**Task description:** Each entry listed below should be reproduced word for word.

[Records from a data collection]
──────────────────────────────

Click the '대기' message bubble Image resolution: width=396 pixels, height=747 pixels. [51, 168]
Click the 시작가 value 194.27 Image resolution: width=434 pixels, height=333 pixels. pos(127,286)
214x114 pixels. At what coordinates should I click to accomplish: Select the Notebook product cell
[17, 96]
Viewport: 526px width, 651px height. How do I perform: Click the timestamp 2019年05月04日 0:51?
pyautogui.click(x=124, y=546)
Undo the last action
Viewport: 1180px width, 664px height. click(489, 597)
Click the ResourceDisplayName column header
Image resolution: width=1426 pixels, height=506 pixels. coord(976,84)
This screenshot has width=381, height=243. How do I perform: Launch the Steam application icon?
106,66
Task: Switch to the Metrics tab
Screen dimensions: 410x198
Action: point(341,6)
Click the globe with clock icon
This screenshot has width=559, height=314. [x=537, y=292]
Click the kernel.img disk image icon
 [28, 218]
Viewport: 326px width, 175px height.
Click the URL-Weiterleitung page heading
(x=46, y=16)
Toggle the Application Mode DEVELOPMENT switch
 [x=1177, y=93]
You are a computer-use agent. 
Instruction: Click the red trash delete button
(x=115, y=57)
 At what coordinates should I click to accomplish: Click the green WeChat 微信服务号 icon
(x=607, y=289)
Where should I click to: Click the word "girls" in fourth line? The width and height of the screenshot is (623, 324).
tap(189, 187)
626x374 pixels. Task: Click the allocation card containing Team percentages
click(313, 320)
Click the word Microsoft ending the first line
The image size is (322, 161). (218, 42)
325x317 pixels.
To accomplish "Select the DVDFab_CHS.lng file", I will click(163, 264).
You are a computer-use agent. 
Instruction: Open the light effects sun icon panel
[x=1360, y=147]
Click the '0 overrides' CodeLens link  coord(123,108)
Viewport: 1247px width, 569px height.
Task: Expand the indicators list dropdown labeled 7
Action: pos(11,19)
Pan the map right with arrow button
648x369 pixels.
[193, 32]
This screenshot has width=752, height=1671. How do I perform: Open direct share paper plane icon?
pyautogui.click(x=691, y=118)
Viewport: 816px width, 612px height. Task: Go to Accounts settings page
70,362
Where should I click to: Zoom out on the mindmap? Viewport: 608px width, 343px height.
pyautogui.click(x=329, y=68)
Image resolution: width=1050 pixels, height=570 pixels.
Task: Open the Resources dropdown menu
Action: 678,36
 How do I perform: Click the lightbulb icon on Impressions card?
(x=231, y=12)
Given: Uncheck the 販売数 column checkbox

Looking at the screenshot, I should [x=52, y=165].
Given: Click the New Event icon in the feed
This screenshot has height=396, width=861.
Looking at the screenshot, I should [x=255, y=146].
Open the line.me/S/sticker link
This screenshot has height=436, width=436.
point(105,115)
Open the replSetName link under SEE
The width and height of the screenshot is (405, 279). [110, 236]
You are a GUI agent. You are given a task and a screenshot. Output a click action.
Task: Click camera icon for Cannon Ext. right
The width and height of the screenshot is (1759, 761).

──────────────────────────────

**Output for this exercise:**
Click the '대기' message bubble Image resolution: width=396 pixels, height=747 pixels. [51, 168]
Click the 시작가 value 194.27 Image resolution: width=434 pixels, height=333 pixels. pos(127,286)
214x114 pixels. At what coordinates should I click to accomplish: Select the Notebook product cell
[17, 96]
Viewport: 526px width, 651px height. How do I perform: Click the timestamp 2019年05月04日 0:51?
pyautogui.click(x=124, y=546)
Undo the last action
Viewport: 1180px width, 664px height. click(489, 597)
Click the ResourceDisplayName column header
Image resolution: width=1426 pixels, height=506 pixels. coord(976,84)
This screenshot has width=381, height=243. How do I perform: Launch the Steam application icon?
106,66
Task: Switch to the Metrics tab
Screen dimensions: 410x198
Action: point(341,6)
Click the globe with clock icon
This screenshot has width=559, height=314. [x=537, y=292]
Click the kernel.img disk image icon
 [28, 218]
Viewport: 326px width, 175px height.
Click the URL-Weiterleitung page heading
(x=46, y=16)
Toggle the Application Mode DEVELOPMENT switch
 [x=1177, y=93]
You are a computer-use agent. 
Instruction: Click the red trash delete button
(x=115, y=57)
 At what coordinates should I click to accomplish: Click the green WeChat 微信服务号 icon
(x=607, y=289)
Where should I click to: Click the word "girls" in fourth line? The width and height of the screenshot is (623, 324).
tap(189, 187)
626x374 pixels. Task: Click the allocation card containing Team percentages
click(313, 320)
Click the word Microsoft ending the first line
The image size is (322, 161). (218, 42)
325x317 pixels.
To accomplish "Select the DVDFab_CHS.lng file", I will click(163, 264).
You are a computer-use agent. 
Instruction: Open the light effects sun icon panel
[x=1360, y=147]
Click the '0 overrides' CodeLens link  coord(123,108)
Viewport: 1247px width, 569px height.
Task: Expand the indicators list dropdown labeled 7
Action: pos(11,19)
Pan the map right with arrow button
648x369 pixels.
[193, 32]
This screenshot has width=752, height=1671. How do I perform: Open direct share paper plane icon?
pyautogui.click(x=691, y=118)
Viewport: 816px width, 612px height. Task: Go to Accounts settings page
70,362
Where should I click to: Zoom out on the mindmap? Viewport: 608px width, 343px height.
pyautogui.click(x=329, y=68)
Image resolution: width=1050 pixels, height=570 pixels.
Task: Open the Resources dropdown menu
Action: 678,36
 How do I perform: Click the lightbulb icon on Impressions card?
(x=231, y=12)
Given: Uncheck the 販売数 column checkbox

Looking at the screenshot, I should [x=52, y=165].
Given: Click the New Event icon in the feed
This screenshot has height=396, width=861.
Looking at the screenshot, I should [x=255, y=146].
Open the line.me/S/sticker link
This screenshot has height=436, width=436.
point(105,115)
Open the replSetName link under SEE
The width and height of the screenshot is (405, 279). [110, 236]
You are a GUI agent. You are given a task and a screenshot. Output a click action.
Task: Click camera icon for Cannon Ext. right
The width and height of the screenshot is (1759, 761).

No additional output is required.